Ваня вспоминал бесконечную эту дорогу с трудом. Сутки он почти не спал, усталость валила с ног, и, как ни интересен был новый город, где теперь предстояло жить, работать, может быть и учиться, все мешалось в голове, в глазах рябило, ноги еле двигались.
Потом ехали в маленьком вагончике по узкоколейке, и, хоть паровозик свистел задиристо и лихо, леса, поселки, телеграфные столбы двигались за окнами медленно-медленно.
Над воротами полигона висел плакат: «Здесь принимаются добровольцы в Красную Армию». В плохо натопленной, холодной казарме укрылись всем, что только было теплого, согрелись и наконец заснули. На следующий день, когда выяснилось, что Ваня грамотно пишет и почерк у него отчетливый и красивый, зачислили его в писаря. Целыми днями он сидел за столом, переписывал ведомости, приказы, отчеты и не был доволен новой своей работой и новой своей жизнью. Казалось ему, что жизнь эта неинтересная, а интересная жизнь у тех, кто испытывает новые орудия, подносит снаряды, стреляет. По совести говоря, играло роль отчасти еще и то, что бойцам в орудийных расчетах давали полное, новое, настоящее военное обмундирование. Писарям оно тоже полагалось, но большинство писарей подумывало демобилизоваться, обмундирование получить не стремилось, все равно придется сдавать, и поэтому даже тем, кто демобилизоваться не собирался, перепадало то, что похуже, то, на что не было охотников.

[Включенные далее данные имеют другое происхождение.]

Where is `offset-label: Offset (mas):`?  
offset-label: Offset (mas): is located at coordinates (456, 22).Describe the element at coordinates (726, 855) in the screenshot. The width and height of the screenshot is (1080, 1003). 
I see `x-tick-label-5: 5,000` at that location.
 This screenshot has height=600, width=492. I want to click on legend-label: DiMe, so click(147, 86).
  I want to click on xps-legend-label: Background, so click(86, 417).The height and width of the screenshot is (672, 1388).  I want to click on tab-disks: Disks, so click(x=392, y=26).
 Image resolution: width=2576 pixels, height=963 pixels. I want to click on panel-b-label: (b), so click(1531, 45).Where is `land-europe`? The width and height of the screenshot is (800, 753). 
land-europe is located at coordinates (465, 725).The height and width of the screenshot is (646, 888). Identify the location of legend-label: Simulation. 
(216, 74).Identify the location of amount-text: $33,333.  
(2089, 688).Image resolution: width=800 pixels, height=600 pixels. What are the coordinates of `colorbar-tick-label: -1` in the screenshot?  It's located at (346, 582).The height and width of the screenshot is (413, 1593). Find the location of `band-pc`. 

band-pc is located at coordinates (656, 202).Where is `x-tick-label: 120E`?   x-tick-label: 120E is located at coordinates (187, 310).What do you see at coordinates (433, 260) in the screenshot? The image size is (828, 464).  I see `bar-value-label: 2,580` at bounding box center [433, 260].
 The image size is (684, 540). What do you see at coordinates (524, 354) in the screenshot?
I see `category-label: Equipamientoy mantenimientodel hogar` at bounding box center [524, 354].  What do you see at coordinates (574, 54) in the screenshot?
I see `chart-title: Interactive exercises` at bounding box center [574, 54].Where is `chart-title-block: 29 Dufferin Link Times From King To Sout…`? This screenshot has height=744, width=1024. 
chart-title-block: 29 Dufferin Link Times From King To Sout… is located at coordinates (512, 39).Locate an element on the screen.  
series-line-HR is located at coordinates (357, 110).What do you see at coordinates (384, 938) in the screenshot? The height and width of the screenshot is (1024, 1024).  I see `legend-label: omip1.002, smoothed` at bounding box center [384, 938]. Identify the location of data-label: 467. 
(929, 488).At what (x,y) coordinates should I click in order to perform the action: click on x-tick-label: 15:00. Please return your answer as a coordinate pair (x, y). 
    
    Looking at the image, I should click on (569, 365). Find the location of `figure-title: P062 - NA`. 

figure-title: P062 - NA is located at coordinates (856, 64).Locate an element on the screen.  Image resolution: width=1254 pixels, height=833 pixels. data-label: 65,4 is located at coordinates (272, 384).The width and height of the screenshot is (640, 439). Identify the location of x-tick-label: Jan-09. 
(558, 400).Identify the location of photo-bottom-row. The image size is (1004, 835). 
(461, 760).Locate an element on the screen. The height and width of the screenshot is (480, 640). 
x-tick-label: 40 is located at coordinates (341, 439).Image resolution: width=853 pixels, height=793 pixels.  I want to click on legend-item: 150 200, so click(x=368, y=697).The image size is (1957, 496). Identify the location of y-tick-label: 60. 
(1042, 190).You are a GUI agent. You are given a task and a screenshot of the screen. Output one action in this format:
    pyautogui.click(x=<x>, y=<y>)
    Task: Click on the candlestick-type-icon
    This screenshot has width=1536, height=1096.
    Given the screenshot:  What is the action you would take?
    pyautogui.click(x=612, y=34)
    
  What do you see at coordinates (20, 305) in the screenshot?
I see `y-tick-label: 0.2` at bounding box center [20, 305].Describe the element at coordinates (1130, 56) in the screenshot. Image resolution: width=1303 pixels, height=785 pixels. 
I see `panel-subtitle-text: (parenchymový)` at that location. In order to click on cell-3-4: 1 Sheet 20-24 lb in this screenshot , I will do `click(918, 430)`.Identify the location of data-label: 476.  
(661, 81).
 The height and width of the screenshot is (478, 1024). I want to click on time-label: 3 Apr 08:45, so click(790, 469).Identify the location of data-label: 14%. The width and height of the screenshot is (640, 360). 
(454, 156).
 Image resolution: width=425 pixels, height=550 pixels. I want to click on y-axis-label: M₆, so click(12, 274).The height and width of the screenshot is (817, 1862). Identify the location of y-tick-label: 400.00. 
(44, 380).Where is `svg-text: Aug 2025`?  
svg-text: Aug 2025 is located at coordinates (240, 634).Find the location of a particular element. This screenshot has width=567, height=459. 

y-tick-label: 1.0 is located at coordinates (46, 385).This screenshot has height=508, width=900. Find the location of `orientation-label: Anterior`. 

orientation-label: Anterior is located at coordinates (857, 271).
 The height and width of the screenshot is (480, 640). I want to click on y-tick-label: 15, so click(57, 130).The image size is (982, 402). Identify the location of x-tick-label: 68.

Баня стал проситься в расчет. Хоть начальство и не хотело отпускать человека с таким хорошим почерком, но Ваня ходил, просил и добился. Оказалось, однако, что и тут далеко не сладкая жизнь. Тяжелые снаряды для крупнокалиберных орудий носить было тяжело. Не нагулял он еще достаточно силы. Зато получил и гимнастерку, и галифе, и сапоги, и шинель. Все как следует, не хуже, чем у других.
Жили голодно. На паек давали воблу, немного крупы, липкий, тяжелый хлеб. Картошка была лакомством. Иногда удавалось выменять у крестьян меру на пару белья или полусношенное галифе. Ване в его возрасте, когда аппетит у человека серьезный, все время хотелось есть, да и ослабел он. Выменял как-то старые брюки на пол вещевого мешка картошки и не смог унести, пришлось попросить хозяина сварить котелок. Думал: поем, наберусь силы. Картошку съел, а мешок все равно не поднять. Так до дрезины волоком и тащил его по земле.
Жили впроголодь, но, как ни странно, никого это особенно не волновало, мирились с этим легко, много об этом не думали. Время, наверно, было такое. Хоть и помещался полигон в стороне от Петрограда, но ветер только что совершившейся революции веял и здесь. В Петрограде новая власть яростно боролась с бандитами, мешочниками и спекулянтами. Брали и с полигона людей в наряды. Посменно ходили они по заснеженным петроградским улицам, вступали порой в перестрелки, несли охрану, участвовали в обысках. Все было понятно: буржуи укрывают хлеб, прячут продукты, переодетые офицеры организуют заговоры и покушения. Шла война, видимая и ощутимая. И, конечно, было ясно, что именно они, буржуи, бандиты, царские чиновники и офицеры, всеми способами мешают укрепиться власти Советов и обрекают страну на голод.
Теперь уже мирная жизнь на полигоне Ваню не устраивала. Странным казалось ему, что только недавно работал он мальчиком при конторе на маленькой фабричке Девен, совсем недавно день проходил за днем и не думал он ни о каких переменах, ничего не желал и ни к чему не стремился. А теперь вдохнул он воздух удивительной этой эпохи, и состояние покоя и неподвижности стало для него непереносимо. Работая писарем, рвался он на батарею. Теперь и батарея его не удовлетворяла. На полигоне оборудовались артиллерийским снаряжением бронепоезда. Иван стал рваться на фронт. Пошел к комиссару. Комиссар, огромного роста человек, матрос Балтийского флота, стукнул кулаком по столу, а кулак у него был точно кузнечный молот, и прогнал его. Сказал, что мал еще. Васильев не унимался, жажда участвовать в этой поразительной бурной жизни не оставляла его. Как ни боялся он комиссара, а все-таки подал еще одно заявление — с просьбой отправить его на курсы красных командиров. Ждал несколько дней; вдруг опять зовут к комиссару. Иван обдернул гимнастерку и пошел, задыхаясь от волнения, твердо решив: как бы ни кричал на него комиссар, настаивать на своем — хочу, мол, учиться.
Но дело повернулось совсем неожиданно. Когда Васильев вошел, комиссар сидел за столом, держа в руках его, Васильева, заявление.